BACKGROUND: Polygenic risk scores (PRS) for coronary heart disease (CHD) may contribute to assess the overall risk of CHD. We evaluated how PRS may influence CHD risk when the distribution of age-at-onset, sex, and family health history differ significantly. METHODS: Our study included 3 family-based ascertainments: LLFS (Long Life Family Study, NIndividuals=4572), which represents a low CHD risk, and Family Heart Study, which consists of randomly selected families (FamHS-random, NIndividuals=1806), and high CHD risk families (FamHS-high risk, NIndividuals=2301). We examined the effects of PRS, sex, family ascertainment, PRS interaction with sex (PRS*sex) and with family ascertainment (PRS*LLFS and PRS*FamHS-high risk) on CHD, corrected for traditional cardiovascular risk factors using Cox proportional hazard regression models. RESULTS: Healthy-aging LLFS presented ≈17 years delayed for CHD age-at-onset compared with FamHS-high risk (P<1.0×10-4).

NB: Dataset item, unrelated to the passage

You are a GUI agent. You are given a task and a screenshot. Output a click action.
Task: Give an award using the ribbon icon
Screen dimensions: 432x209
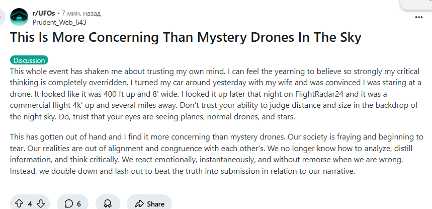point(108,204)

Sex-specific association (P<1.0×10-17) and PRS*sex (P=2.7×10-3) predicted prevalent CHD. CHD age-at-onset was associated with PRS (hazard ratio [HR], 1.57; P=1.3×10-5), LLFS (HR, 0.54; P=2.6×10-5), and FamHS-high risk (HR, 2.86; P=6.70x10-15) in men, and with PRS (HR, 1.76; P=7.70×10-3), FamHS-high risk (HR, 4.88; P=8.70×10-10), and PRS×FamHS-high risk (HR, 0.61; P=3.60×10-2) in women. In the PRS extreme quartile distributions, CHD age-at-onset was associated (P<0.05) with PRS, FamHS-high risk, and PRS interactions with both low and high CHD risk families for women. For men, the PRS quartile results remained similar to the whole distribution. CONCLUSIONS: Differences in CHD family-based ascertainments show evidence of PRS interacting with sex to predict CHD risk. In women, CHD age-at-onset was associated with PRS, CHD family history, and interactions of PRS with family history. In men, PRS and CHD family history were the major effects on the CHD age-at-onset. Understanding the heterogeneity of risks associated with CHD end points at both the personal and familial levels may shed light on the underlying genetic effects influencing CHD and lead to more personalized risk prediction.